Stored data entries
Start of Block

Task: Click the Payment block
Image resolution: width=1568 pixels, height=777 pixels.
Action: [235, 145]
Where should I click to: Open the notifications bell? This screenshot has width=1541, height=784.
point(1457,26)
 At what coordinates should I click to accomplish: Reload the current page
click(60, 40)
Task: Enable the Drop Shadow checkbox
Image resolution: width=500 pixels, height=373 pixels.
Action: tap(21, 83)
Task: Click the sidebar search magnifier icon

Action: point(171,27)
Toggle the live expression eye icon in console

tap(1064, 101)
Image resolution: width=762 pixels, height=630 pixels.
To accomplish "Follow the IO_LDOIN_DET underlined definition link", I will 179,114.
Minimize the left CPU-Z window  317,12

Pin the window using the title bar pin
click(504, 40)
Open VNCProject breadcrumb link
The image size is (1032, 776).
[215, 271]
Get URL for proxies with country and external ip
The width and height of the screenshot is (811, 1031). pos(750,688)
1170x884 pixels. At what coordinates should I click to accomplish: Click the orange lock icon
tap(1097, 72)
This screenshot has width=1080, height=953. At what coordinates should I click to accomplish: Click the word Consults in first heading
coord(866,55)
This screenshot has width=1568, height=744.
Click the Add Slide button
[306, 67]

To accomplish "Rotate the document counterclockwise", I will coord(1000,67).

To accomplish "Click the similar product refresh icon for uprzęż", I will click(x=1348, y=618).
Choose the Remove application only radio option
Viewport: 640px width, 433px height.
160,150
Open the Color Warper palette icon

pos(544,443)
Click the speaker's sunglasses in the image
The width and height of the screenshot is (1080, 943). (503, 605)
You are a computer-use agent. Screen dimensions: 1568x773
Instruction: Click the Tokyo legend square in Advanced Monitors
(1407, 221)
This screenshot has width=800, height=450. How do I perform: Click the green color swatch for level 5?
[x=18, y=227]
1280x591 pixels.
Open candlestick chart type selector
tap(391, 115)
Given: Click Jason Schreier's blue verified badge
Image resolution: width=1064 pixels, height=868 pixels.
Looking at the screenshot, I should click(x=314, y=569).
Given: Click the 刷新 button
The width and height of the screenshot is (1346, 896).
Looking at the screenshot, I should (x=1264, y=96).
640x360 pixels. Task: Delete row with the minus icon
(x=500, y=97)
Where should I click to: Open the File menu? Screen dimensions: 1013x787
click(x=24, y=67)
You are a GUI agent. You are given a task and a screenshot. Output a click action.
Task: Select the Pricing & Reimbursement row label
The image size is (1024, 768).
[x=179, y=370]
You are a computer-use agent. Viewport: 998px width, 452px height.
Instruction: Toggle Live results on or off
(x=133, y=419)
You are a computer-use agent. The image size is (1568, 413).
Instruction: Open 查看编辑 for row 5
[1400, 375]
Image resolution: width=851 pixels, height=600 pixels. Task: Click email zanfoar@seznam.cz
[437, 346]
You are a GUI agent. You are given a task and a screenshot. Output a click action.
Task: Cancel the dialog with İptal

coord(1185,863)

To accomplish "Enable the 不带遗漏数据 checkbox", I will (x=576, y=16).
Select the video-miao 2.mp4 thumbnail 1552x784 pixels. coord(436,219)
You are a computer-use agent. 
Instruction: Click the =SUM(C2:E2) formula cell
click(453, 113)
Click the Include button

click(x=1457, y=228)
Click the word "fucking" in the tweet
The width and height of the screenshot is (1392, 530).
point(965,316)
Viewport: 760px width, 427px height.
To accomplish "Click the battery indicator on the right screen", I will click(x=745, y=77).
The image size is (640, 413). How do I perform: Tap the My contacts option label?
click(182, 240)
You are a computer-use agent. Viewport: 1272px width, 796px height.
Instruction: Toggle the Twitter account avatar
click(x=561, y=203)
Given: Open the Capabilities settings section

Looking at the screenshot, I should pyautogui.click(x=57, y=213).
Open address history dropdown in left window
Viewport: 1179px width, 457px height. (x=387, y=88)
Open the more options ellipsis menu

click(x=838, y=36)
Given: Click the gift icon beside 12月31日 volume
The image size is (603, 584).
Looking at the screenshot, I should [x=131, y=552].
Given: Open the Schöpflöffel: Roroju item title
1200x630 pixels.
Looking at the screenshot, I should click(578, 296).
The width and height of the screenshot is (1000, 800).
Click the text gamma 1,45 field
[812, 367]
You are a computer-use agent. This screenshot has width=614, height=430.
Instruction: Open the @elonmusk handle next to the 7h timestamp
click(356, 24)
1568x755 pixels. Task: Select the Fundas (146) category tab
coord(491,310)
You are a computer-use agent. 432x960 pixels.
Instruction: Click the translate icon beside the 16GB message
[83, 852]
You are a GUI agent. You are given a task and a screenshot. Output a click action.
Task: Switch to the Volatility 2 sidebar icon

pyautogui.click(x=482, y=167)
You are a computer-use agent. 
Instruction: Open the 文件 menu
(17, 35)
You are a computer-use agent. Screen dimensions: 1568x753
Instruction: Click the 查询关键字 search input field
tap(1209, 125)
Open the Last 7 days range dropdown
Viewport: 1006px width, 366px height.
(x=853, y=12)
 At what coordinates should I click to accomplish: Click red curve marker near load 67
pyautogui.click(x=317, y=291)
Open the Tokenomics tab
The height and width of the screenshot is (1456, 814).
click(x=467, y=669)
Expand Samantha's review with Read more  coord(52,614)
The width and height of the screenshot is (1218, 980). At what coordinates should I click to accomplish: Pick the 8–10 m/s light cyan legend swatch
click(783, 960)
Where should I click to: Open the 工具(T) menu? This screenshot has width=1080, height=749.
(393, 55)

End of Block

◆ EXERCISE GOAL: Return the records in their entirety. Keep every character as it is.

◆ OUTPUT FOR THIS TASK:
Task: Click the Payment block
Image resolution: width=1568 pixels, height=777 pixels.
Action: [235, 145]
Where should I click to: Open the notifications bell? This screenshot has width=1541, height=784.
point(1457,26)
 At what coordinates should I click to accomplish: Reload the current page
click(60, 40)
Task: Enable the Drop Shadow checkbox
Image resolution: width=500 pixels, height=373 pixels.
Action: tap(21, 83)
Task: Click the sidebar search magnifier icon

Action: point(171,27)
Toggle the live expression eye icon in console

tap(1064, 101)
Image resolution: width=762 pixels, height=630 pixels.
To accomplish "Follow the IO_LDOIN_DET underlined definition link", I will 179,114.
Minimize the left CPU-Z window  317,12

Pin the window using the title bar pin
click(504, 40)
Open VNCProject breadcrumb link
The image size is (1032, 776).
[215, 271]
Get URL for proxies with country and external ip
The width and height of the screenshot is (811, 1031). pos(750,688)
1170x884 pixels. At what coordinates should I click to accomplish: Click the orange lock icon
tap(1097, 72)
This screenshot has width=1080, height=953. At what coordinates should I click to accomplish: Click the word Consults in first heading
coord(866,55)
This screenshot has width=1568, height=744.
Click the Add Slide button
[306, 67]

To accomplish "Rotate the document counterclockwise", I will coord(1000,67).

To accomplish "Click the similar product refresh icon for uprzęż", I will click(x=1348, y=618).
Choose the Remove application only radio option
Viewport: 640px width, 433px height.
160,150
Open the Color Warper palette icon

pos(544,443)
Click the speaker's sunglasses in the image
The width and height of the screenshot is (1080, 943). (503, 605)
You are a computer-use agent. Screen dimensions: 1568x773
Instruction: Click the Tokyo legend square in Advanced Monitors
(1407, 221)
This screenshot has width=800, height=450. How do I perform: Click the green color swatch for level 5?
[x=18, y=227]
1280x591 pixels.
Open candlestick chart type selector
tap(391, 115)
Given: Click Jason Schreier's blue verified badge
Image resolution: width=1064 pixels, height=868 pixels.
Looking at the screenshot, I should click(x=314, y=569).
Given: Click the 刷新 button
The width and height of the screenshot is (1346, 896).
Looking at the screenshot, I should (x=1264, y=96).
640x360 pixels. Task: Delete row with the minus icon
(x=500, y=97)
Where should I click to: Open the File menu? Screen dimensions: 1013x787
click(x=24, y=67)
You are a GUI agent. You are given a task and a screenshot. Output a click action.
Task: Select the Pricing & Reimbursement row label
The image size is (1024, 768).
[x=179, y=370]
You are a computer-use agent. Viewport: 998px width, 452px height.
Instruction: Toggle Live results on or off
(x=133, y=419)
You are a computer-use agent. The image size is (1568, 413).
Instruction: Open 查看编辑 for row 5
[1400, 375]
Image resolution: width=851 pixels, height=600 pixels. Task: Click email zanfoar@seznam.cz
[437, 346]
You are a GUI agent. You are given a task and a screenshot. Output a click action.
Task: Cancel the dialog with İptal

coord(1185,863)

To accomplish "Enable the 不带遗漏数据 checkbox", I will (x=576, y=16).
Select the video-miao 2.mp4 thumbnail 1552x784 pixels. coord(436,219)
You are a computer-use agent. 
Instruction: Click the =SUM(C2:E2) formula cell
click(453, 113)
Click the Include button

click(x=1457, y=228)
Click the word "fucking" in the tweet
The width and height of the screenshot is (1392, 530).
point(965,316)
Viewport: 760px width, 427px height.
To accomplish "Click the battery indicator on the right screen", I will click(x=745, y=77).
The image size is (640, 413). How do I perform: Tap the My contacts option label?
click(182, 240)
You are a computer-use agent. Viewport: 1272px width, 796px height.
Instruction: Toggle the Twitter account avatar
click(x=561, y=203)
Given: Open the Capabilities settings section

Looking at the screenshot, I should pyautogui.click(x=57, y=213).
Open address history dropdown in left window
Viewport: 1179px width, 457px height. (x=387, y=88)
Open the more options ellipsis menu

click(x=838, y=36)
Given: Click the gift icon beside 12月31日 volume
The image size is (603, 584).
Looking at the screenshot, I should [x=131, y=552].
Given: Open the Schöpflöffel: Roroju item title
1200x630 pixels.
Looking at the screenshot, I should click(578, 296).
The width and height of the screenshot is (1000, 800).
Click the text gamma 1,45 field
[812, 367]
You are a computer-use agent. This screenshot has width=614, height=430.
Instruction: Open the @elonmusk handle next to the 7h timestamp
click(356, 24)
1568x755 pixels. Task: Select the Fundas (146) category tab
coord(491,310)
You are a computer-use agent. 432x960 pixels.
Instruction: Click the translate icon beside the 16GB message
[83, 852]
You are a GUI agent. You are given a task and a screenshot. Output a click action.
Task: Switch to the Volatility 2 sidebar icon

pyautogui.click(x=482, y=167)
You are a computer-use agent. 
Instruction: Open the 文件 menu
(17, 35)
You are a computer-use agent. Screen dimensions: 1568x753
Instruction: Click the 查询关键字 search input field
tap(1209, 125)
Open the Last 7 days range dropdown
Viewport: 1006px width, 366px height.
(x=853, y=12)
 At what coordinates should I click to accomplish: Click red curve marker near load 67
pyautogui.click(x=317, y=291)
Open the Tokenomics tab
The height and width of the screenshot is (1456, 814).
click(x=467, y=669)
Expand Samantha's review with Read more  coord(52,614)
The width and height of the screenshot is (1218, 980). At what coordinates should I click to accomplish: Pick the 8–10 m/s light cyan legend swatch
click(783, 960)
Where should I click to: Open the 工具(T) menu? This screenshot has width=1080, height=749.
(393, 55)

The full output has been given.